The oil component does not have to be composed of one oil component, and may contain multiple oil components as long as the above conditions are met.

　As long as the above conditions are met, the oil component may contain an oil component that is always compatible with the resin component and does not bleed, separate from the above oil component.

Preferred combinations of resin and oil components include, for example, silicone resin and silicone oil, EPDM and hydrocarbon oil, etc.

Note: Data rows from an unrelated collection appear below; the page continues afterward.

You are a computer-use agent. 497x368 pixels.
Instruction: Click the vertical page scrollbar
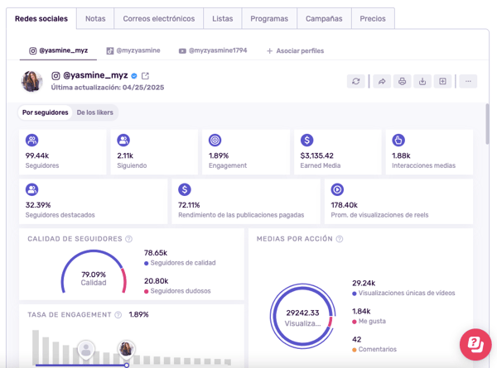click(487, 124)
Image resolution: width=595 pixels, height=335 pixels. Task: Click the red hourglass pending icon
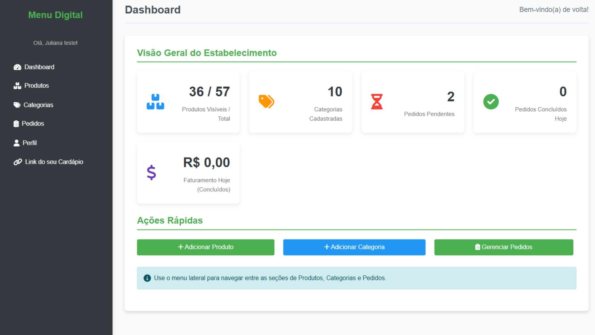coord(377,102)
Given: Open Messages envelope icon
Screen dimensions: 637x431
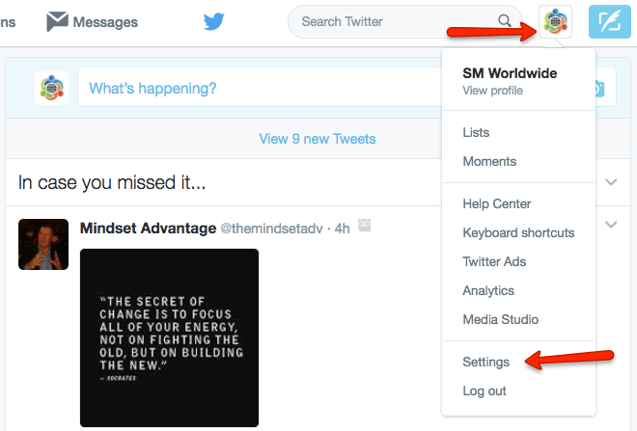Looking at the screenshot, I should (57, 21).
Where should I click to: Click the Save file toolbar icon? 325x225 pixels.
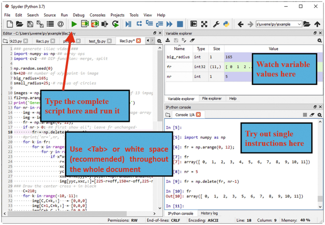[30, 24]
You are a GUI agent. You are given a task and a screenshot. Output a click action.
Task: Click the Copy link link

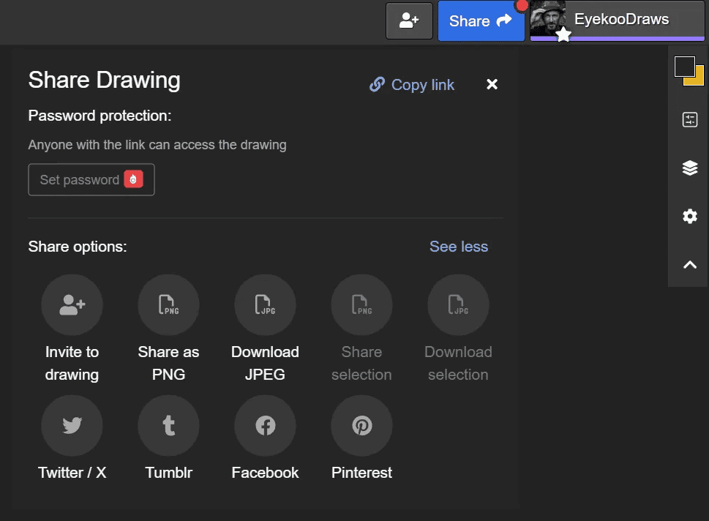pos(412,85)
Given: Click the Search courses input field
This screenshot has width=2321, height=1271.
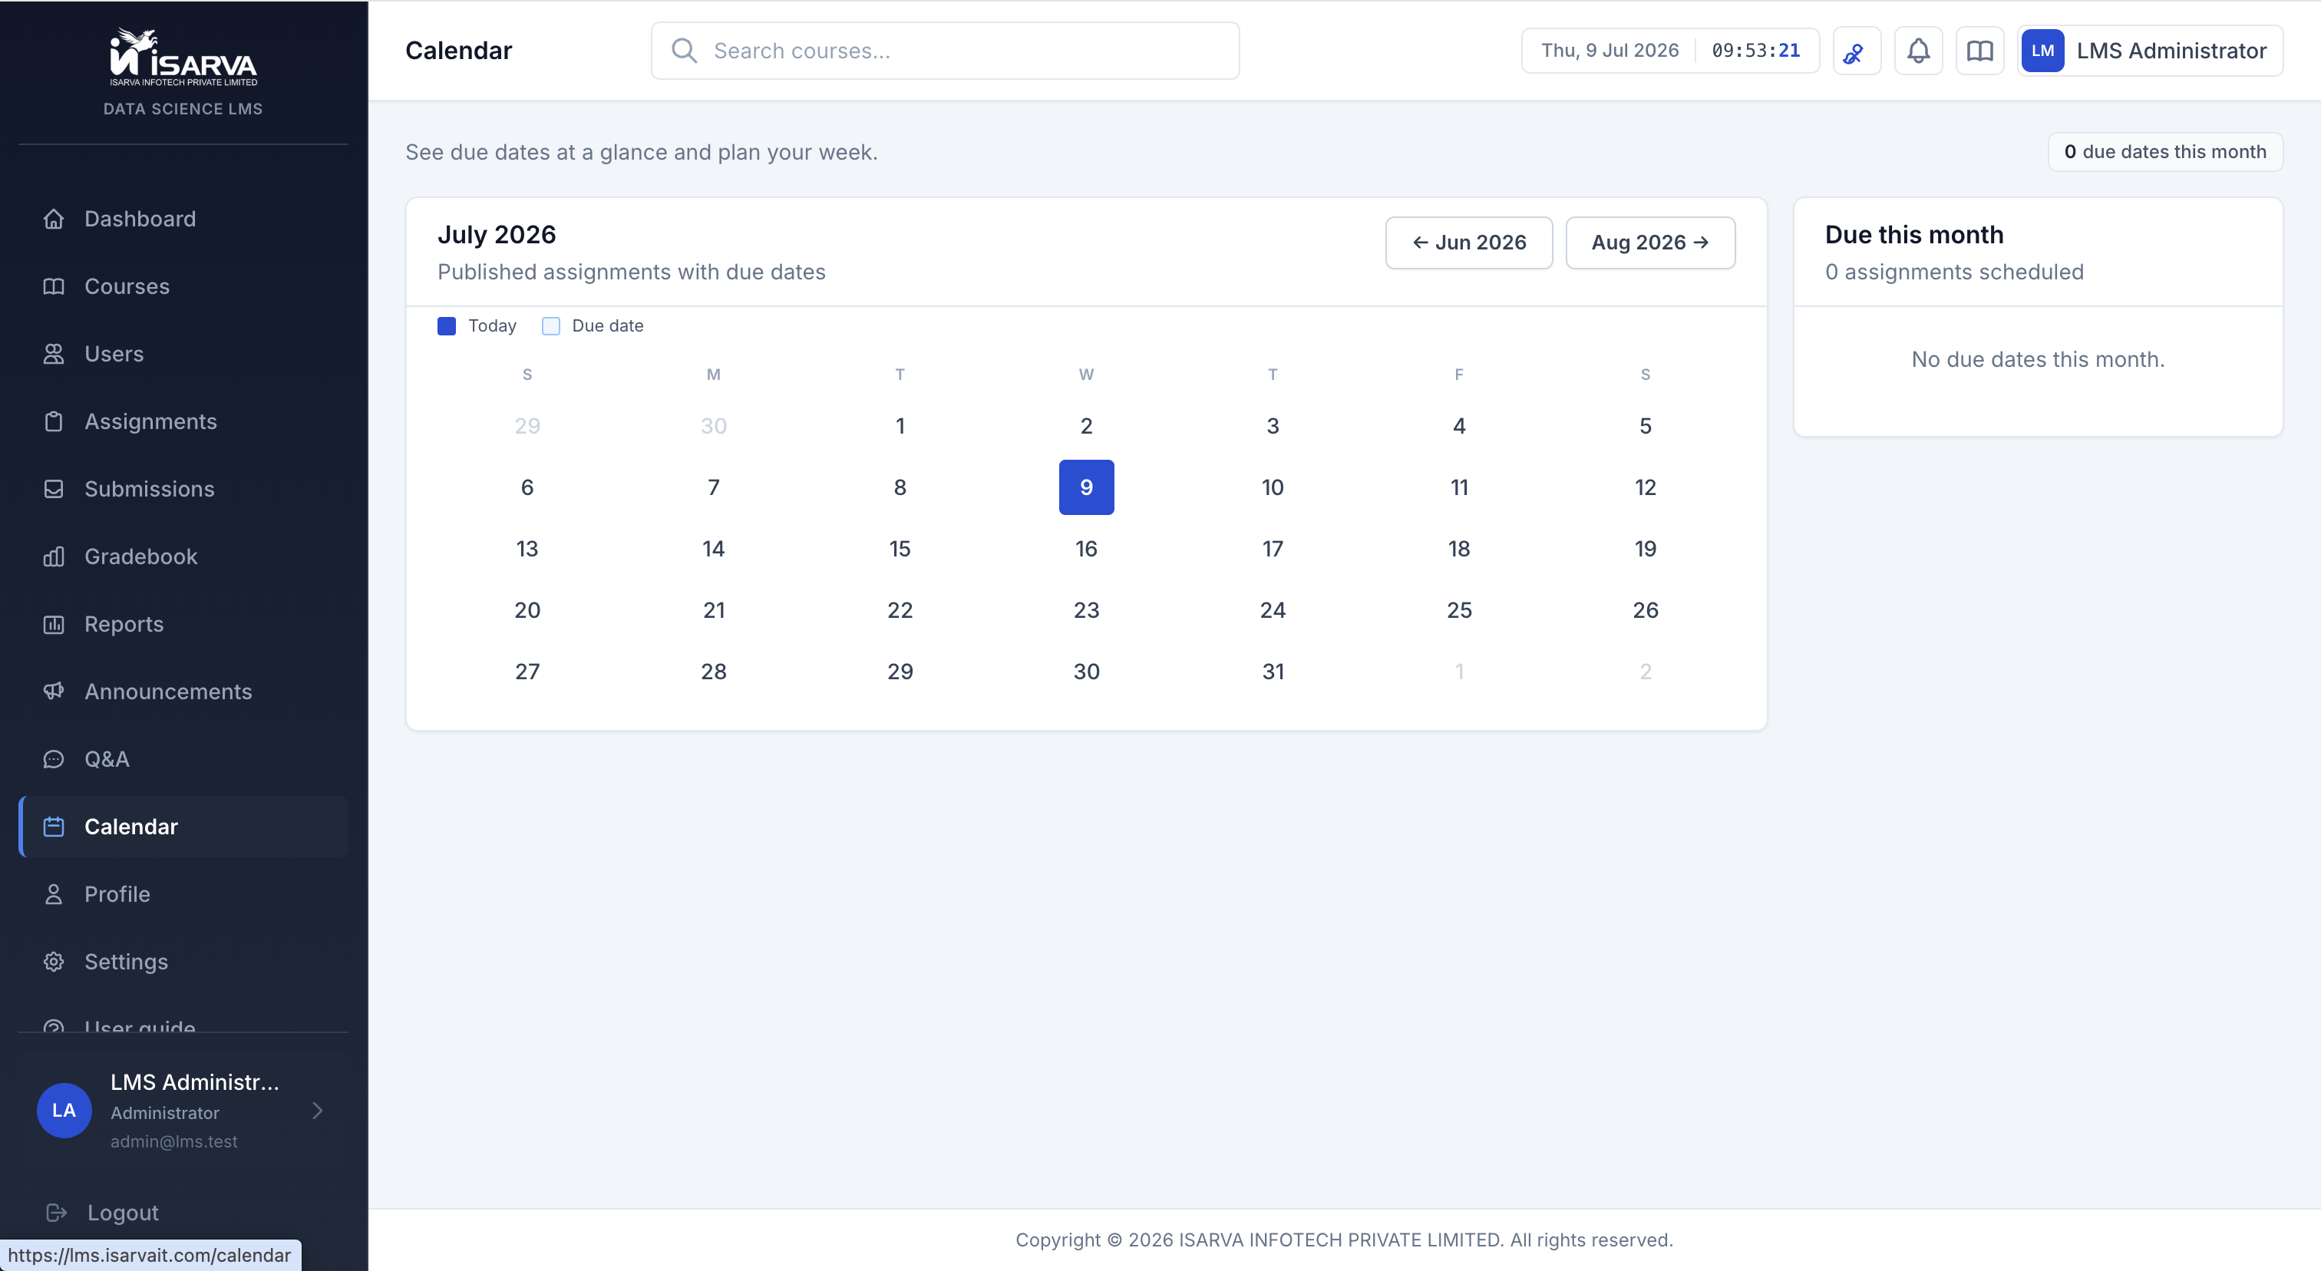Looking at the screenshot, I should 945,51.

[Characteristics of resin layer]
(Uneven structure)
The resin layer has an uneven shape on the surface opposite to the substrate. In the molded article according to one aspect of the present invention, the distance between adjacent convex portions on the surface of the resin layer is greater than 400 nm.

The distance between adjacent convex portions on the surface of the resin layer is preferably greater than the wavelength of light whose in-line transmittance is controlled by the resin layer of the molded article of one embodiment of the present invention.
The interval between adjacent convex parts on the surface of the resin layer is preferably larger than the wavelength of the light for controlling the transmittance. For example, the interval between adjacent convex parts on the surface of the resin layer is preferably 100 nm or more when the resin layer controls the linear transmittance of ultraviolet light, preferably 375 nm or more when the resin layer controls the linear transmittance of visible light, and more preferably more than 400 nm, and preferably 750 nm or more when the resin layer controls the linear transmittance of infrared light.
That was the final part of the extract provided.